— WHAT THE EXERCISE ASKS —
The answer must consist solely of the lines from the one with "Click the RSI (14) panel label" through the last line of the data, copied exactly, with no pictures.
(RECORDED INFORMATION begins)
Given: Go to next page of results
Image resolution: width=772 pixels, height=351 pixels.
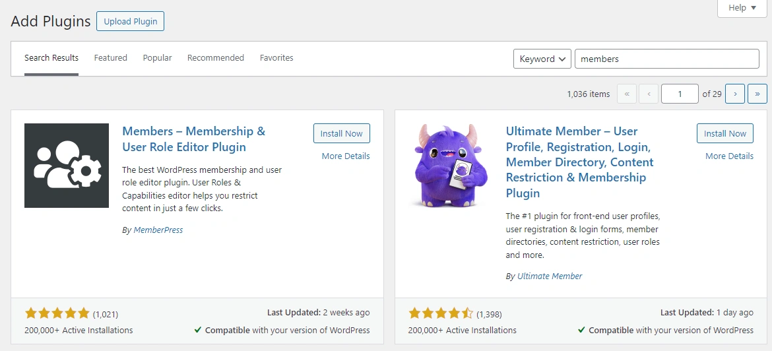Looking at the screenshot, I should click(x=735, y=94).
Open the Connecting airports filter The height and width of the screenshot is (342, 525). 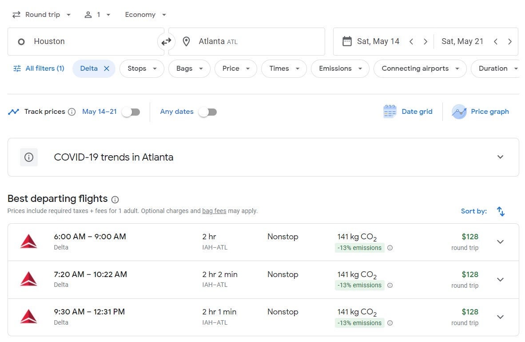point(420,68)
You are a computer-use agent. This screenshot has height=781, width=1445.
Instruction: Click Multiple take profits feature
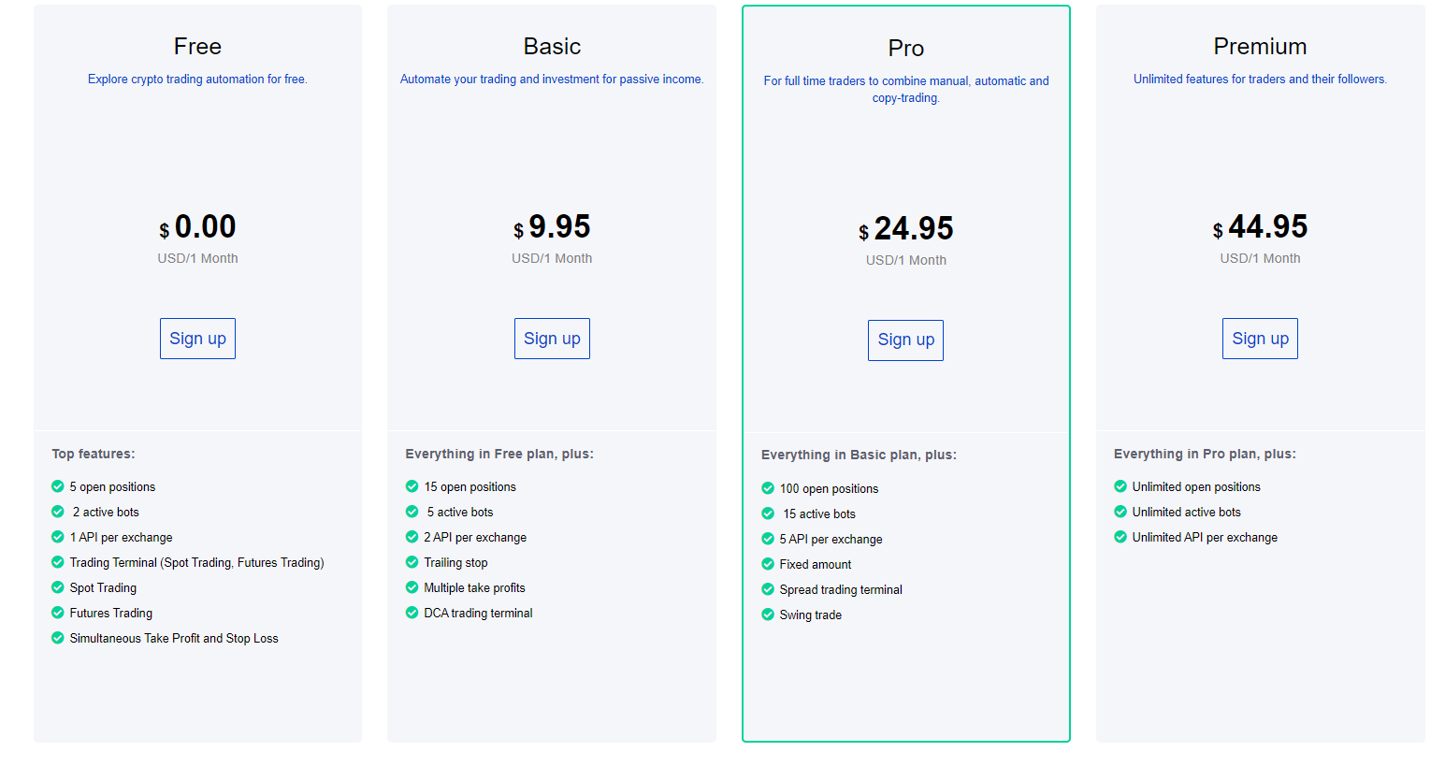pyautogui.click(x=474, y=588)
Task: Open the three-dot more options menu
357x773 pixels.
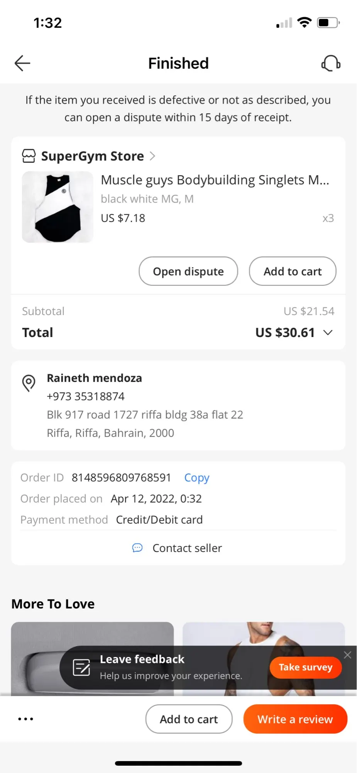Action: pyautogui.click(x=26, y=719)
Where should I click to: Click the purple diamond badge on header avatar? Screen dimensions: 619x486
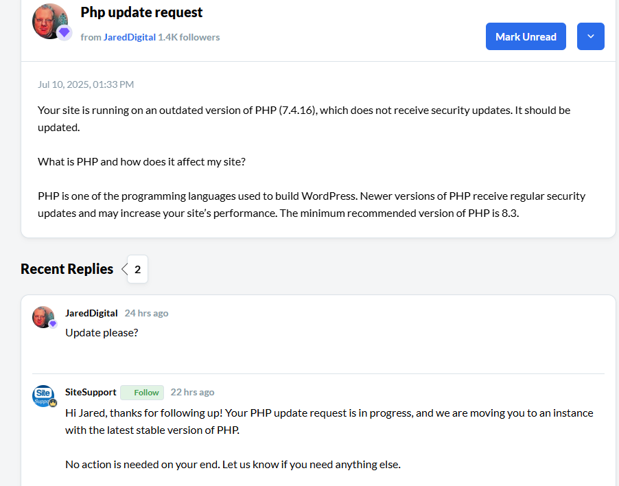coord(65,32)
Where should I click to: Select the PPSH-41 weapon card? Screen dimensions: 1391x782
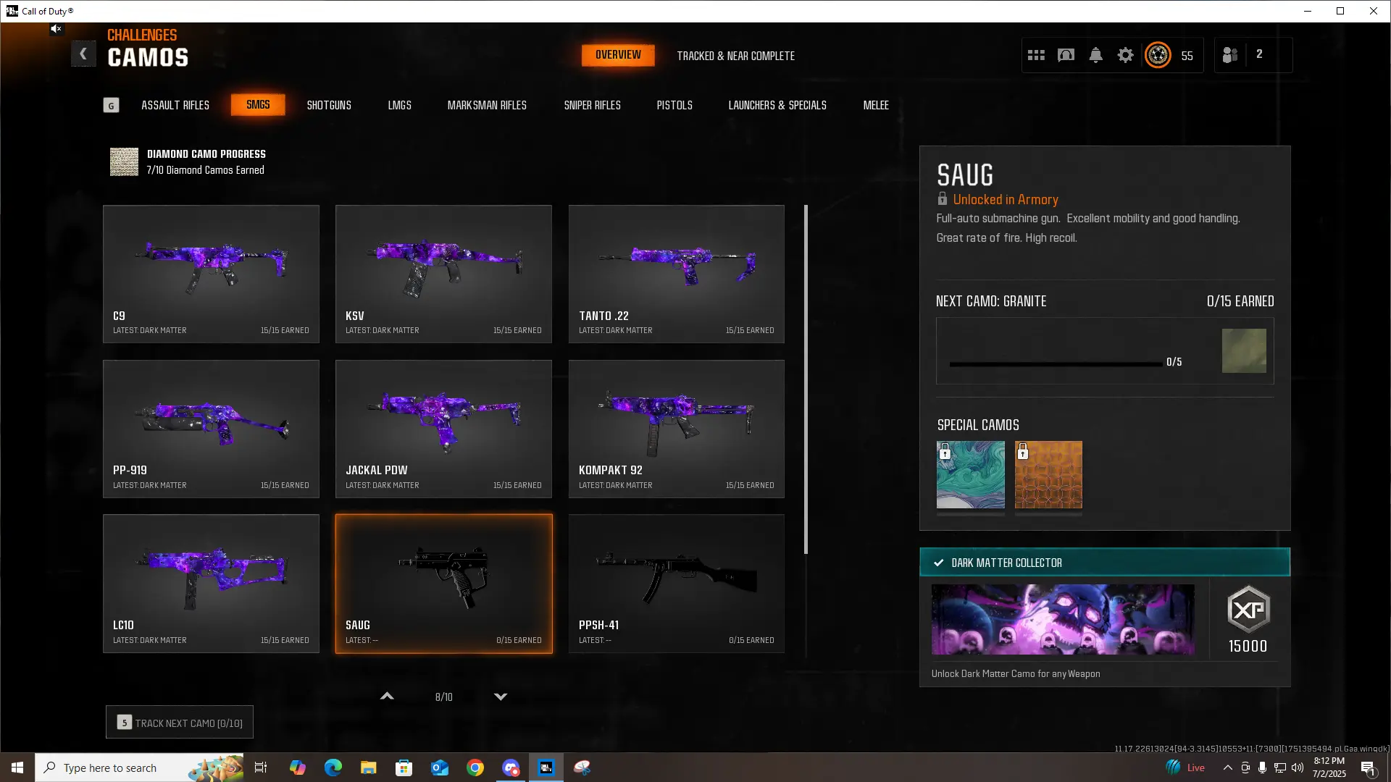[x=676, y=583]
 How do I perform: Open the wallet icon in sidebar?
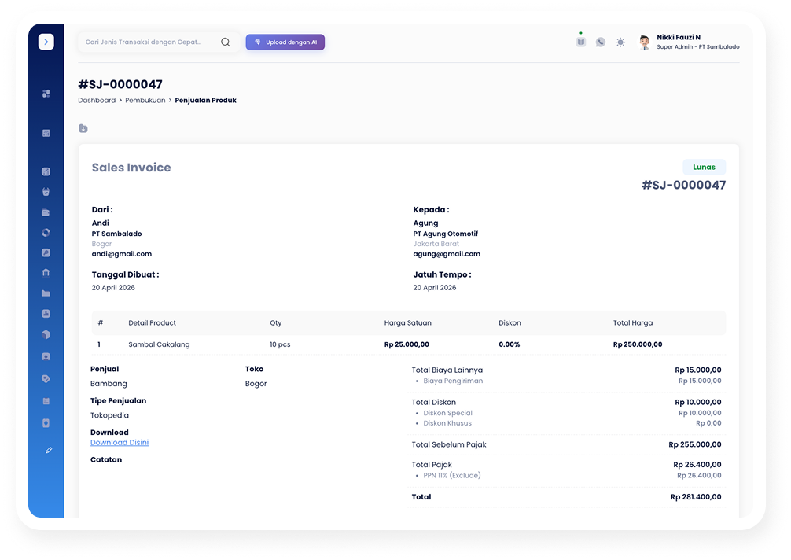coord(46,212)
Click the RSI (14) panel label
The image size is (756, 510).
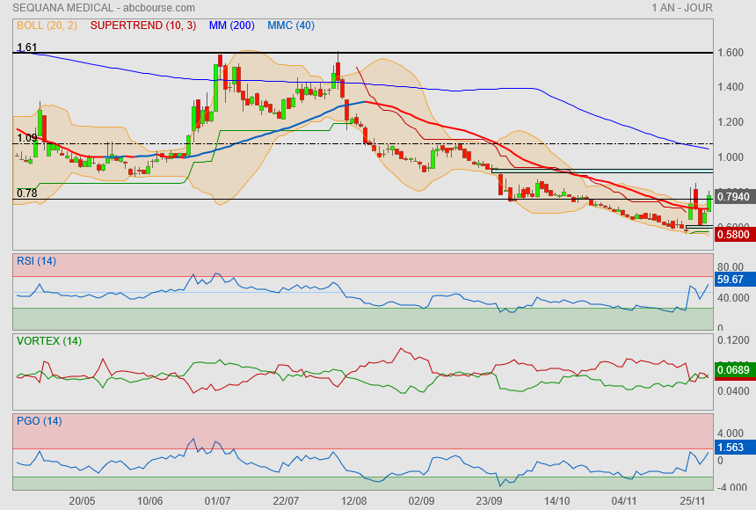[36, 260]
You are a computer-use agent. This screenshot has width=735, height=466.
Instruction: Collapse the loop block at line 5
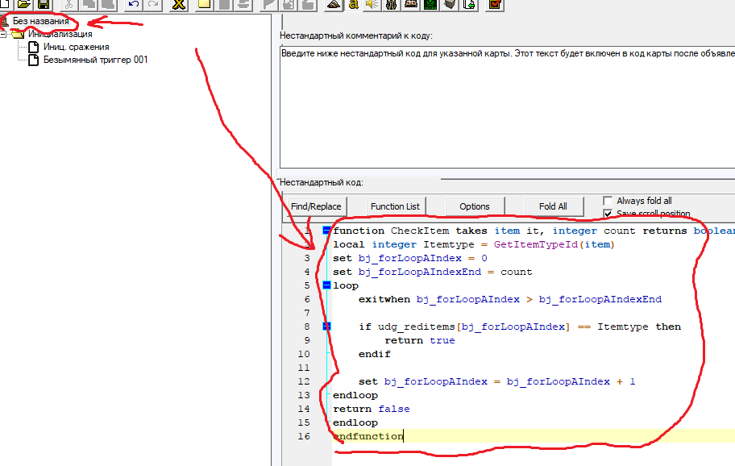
(RECORDED INFORMATION ends)
— SOLUTION FOR THIS PROBLEM —
Click the RSI (14) panel label
The image size is (756, 510).
[36, 260]
You are a computer-use agent. This screenshot has width=735, height=466.
Instruction: Collapse the loop block at line 5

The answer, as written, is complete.